短い課題: KOI-94の観測についての文章を、最後の文のあとから書き進めてください。

提供文章:
___
東京大学大学院理学系研究科 博士課程大学院生の平野照幸氏らのグループは、太陽系外にある4重惑星系候補であるKOI-94(Kepler Object of Interest カタログの94番)を2012年8月10日にすばる望遠鏡で観測し、内側から3番目に位置する惑星の公転軸と中心星の自転軸がほぼ平行であることを発見した。米国のケプラー衛星によって定期的にモニター観測・公開されているこの中心星の明るさの変化のデータから、この系には周期的に中心星の前を横切る「トランジット現象」を起こす惑星(トランジット惑星)が4つ存在していることはすでに知られていた。平野氏は、この公開データを再解析することで、2010年1月14日から15日にかけて、内側から3番目(公転周期約22日)と4番目(公転周期約54日)に位置する2つの惑星が同時にトランジットを起こし、かつさらにそれら同士もまた互いに食を起こすという極めてまれな現象が起こっていることを見いだした。

今回の研究で得られたKOI-94系の概念図 © 増田賢人
すばるの観測データからKOI-94.01(内側から3番目の惑星候補)の公転軸と中心星の自転軸が、またケプラーによる惑星食の解析からKOI-94.01とKOI-94.03(内側から4番目の惑星候補)の公転軸が、それぞれよく揃っていることが明らかとなった。
___
収集データ:

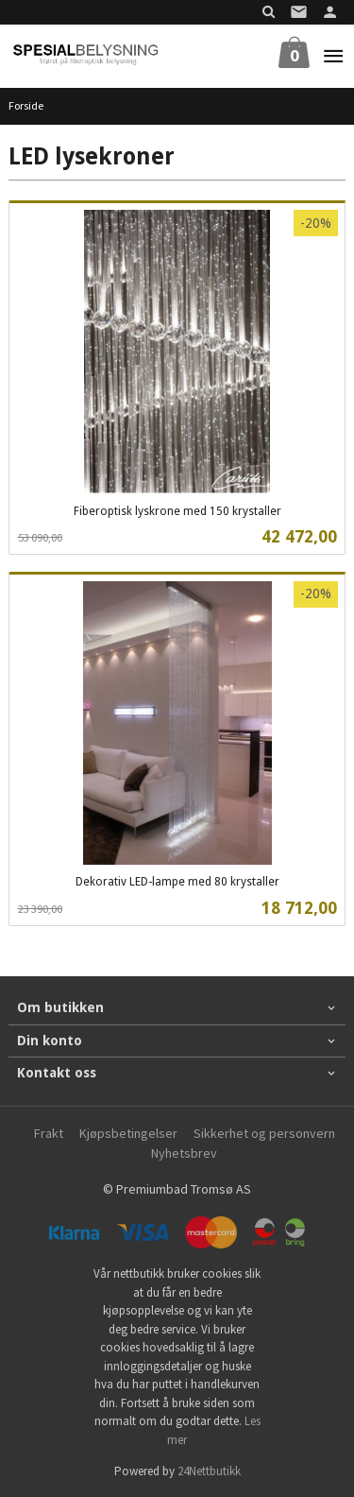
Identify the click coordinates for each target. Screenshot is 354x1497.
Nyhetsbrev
___
この課題の解答:
これは2つの惑星の公転軌道面がほとんどぴったり一致していない限り説明できないことが推測できる。そこで、実際に観測データを詳細に解析した結果、この2つの惑星は同じ向きに公転しており、それらの公転軌道面は2度以下の精度で一致していることがわかった。さらにすばる望遠鏡の観測結果と組み合わせれば、太陽系と同じく、中心星の自転軸と、複数の惑星の公転軸が高い精度で揃っていることが結論づけられた。

この発見は、複数惑星系の形成・進化モデルに対する重要な観測的制約である。また、今から約14年後(西暦2026年)に、この系において惑星同士の食が起こるものと予想される。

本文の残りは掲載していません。